Les raisons sous-jacentes ne sont pas difficiles à comprendre.
D'une part, il y a effectivement trop de déchets d'emballage en Europe.Selon les données d'Eurostat, en 2023, les déchets d'emballage par habitant dans l'UE atteignaient 177,8 kg, tandis que le taux de recyclage des déchets d'emballage en plastique n'était que de 42 %. Les colis transfrontaliers continuent de croître, et la pression sur le système de recyclage ne fera qu'augmenter.
D'autre part, le modèle de livraison directe à faible coût à long terme semble également injuste pour l'UE. Un grand nombre de produits étrangers bénéficient d'exonérations de droits de douane et d'avantages en matière de fret, tandis que les commerçants locaux doivent supporter des taxes et des responsabilités environnementales plus élevées.

Source de l'image :Eurostat
Ce que cela signifie pour les vendeurs
En fin de compte, le signal envoyé par cette combinaison de mesures de l'UE est clair : l'ère de la livraison directe à faible coût touche à sa fin, la conformité n'est plus un coût supplémentaire, mais un billet d'entrée.
À court terme,Les frais d'enregistrement EPR, la refonte des emballages, le remplacement des matériaux augmenteront tous les coûts d'exploitation des vendeurs.
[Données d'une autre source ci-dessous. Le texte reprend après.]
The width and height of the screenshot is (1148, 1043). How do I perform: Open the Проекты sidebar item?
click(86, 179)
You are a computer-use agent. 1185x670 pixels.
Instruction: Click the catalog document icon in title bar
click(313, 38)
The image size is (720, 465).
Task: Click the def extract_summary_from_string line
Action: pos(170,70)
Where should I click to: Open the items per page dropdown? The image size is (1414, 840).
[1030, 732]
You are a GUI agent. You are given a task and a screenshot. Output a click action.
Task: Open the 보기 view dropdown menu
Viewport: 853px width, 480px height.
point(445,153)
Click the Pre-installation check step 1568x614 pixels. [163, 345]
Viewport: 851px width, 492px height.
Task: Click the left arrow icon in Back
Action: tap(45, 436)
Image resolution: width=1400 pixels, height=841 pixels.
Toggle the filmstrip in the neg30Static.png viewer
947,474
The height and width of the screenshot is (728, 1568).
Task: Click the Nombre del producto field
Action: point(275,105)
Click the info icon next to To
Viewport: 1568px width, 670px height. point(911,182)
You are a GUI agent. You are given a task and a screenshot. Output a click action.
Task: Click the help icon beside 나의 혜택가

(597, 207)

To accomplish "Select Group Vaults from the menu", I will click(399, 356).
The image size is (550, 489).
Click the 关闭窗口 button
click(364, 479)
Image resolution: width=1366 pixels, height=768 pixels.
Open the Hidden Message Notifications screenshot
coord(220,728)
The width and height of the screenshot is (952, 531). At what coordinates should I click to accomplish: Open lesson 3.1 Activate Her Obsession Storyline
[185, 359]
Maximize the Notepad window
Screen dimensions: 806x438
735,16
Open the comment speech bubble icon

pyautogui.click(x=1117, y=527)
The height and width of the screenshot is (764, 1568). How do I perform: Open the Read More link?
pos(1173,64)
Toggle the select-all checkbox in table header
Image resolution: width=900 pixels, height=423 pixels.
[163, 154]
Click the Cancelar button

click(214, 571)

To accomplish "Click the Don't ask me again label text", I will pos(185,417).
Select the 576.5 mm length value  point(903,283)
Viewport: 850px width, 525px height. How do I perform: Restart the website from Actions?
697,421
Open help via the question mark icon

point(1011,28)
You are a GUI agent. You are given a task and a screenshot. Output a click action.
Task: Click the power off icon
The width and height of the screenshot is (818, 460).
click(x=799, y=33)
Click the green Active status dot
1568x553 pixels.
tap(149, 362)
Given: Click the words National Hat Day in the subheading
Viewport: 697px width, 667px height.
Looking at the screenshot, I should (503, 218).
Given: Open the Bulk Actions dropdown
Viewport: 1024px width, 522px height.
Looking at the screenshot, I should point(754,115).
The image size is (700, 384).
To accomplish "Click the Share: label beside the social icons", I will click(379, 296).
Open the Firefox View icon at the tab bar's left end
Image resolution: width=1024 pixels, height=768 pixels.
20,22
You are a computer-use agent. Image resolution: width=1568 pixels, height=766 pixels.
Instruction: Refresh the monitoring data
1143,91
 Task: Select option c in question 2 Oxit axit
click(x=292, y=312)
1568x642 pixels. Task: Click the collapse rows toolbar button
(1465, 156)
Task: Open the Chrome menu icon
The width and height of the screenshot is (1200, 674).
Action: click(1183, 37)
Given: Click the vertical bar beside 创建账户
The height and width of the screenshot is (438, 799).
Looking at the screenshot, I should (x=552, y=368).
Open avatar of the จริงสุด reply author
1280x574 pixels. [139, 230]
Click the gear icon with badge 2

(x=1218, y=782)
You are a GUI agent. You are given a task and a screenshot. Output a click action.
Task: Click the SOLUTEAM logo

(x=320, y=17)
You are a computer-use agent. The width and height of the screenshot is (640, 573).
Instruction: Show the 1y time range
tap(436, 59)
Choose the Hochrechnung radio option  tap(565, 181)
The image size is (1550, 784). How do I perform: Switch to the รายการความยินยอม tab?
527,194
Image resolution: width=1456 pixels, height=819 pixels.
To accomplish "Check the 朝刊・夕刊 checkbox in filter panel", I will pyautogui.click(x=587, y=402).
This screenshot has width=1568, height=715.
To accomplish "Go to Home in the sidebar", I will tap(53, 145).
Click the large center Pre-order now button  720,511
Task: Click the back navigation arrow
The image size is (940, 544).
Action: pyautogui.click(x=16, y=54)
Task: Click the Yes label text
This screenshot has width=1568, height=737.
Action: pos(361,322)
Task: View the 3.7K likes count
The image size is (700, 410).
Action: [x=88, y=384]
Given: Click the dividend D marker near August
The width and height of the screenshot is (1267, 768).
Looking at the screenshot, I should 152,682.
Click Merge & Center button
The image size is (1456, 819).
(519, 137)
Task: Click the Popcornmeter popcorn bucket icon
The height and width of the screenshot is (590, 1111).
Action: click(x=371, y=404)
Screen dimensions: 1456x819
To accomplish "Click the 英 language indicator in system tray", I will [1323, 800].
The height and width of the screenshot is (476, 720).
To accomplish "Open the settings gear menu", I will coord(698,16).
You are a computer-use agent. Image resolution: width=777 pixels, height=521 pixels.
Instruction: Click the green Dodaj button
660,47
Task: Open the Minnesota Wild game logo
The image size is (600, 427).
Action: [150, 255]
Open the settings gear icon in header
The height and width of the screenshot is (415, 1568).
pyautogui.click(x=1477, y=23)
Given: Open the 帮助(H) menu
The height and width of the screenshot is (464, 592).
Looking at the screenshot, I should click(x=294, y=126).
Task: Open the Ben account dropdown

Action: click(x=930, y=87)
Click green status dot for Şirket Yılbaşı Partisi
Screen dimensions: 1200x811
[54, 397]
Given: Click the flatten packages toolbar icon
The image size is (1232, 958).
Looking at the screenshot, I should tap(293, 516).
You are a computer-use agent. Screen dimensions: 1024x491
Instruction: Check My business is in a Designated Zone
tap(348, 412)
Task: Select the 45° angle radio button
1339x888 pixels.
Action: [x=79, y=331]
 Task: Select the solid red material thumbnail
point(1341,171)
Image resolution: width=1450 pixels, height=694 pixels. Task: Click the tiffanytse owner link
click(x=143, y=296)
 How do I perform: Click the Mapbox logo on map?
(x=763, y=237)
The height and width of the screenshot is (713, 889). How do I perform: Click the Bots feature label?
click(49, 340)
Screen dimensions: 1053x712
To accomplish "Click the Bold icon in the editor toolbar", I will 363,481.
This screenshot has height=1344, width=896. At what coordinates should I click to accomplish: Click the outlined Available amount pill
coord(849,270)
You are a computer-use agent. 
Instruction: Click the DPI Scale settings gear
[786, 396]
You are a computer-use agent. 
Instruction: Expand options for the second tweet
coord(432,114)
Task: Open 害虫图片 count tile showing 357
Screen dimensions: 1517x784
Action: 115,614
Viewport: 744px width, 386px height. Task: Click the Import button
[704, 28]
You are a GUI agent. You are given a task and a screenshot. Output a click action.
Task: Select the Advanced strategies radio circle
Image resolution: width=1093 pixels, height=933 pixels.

À long terme, ces règles filtrent en réalité les acteurs : tout en relevant le seuil d'entrée, elles éliminent également les vendeurs qui ne survivent que grâce aux bas prix et au trafic.
Pour les vendeurs qui travaillent sérieusement sur leurs produits et leurs marques, un marché européen avec des barrières plus élevées n'est pas forcément une mauvaise nouvelle. Avec plus de règles, l'espace pour conquérir des parts de marché est effectivement réduit, mais l'environnement concurrentiel pour ceux qui restent est plus propre.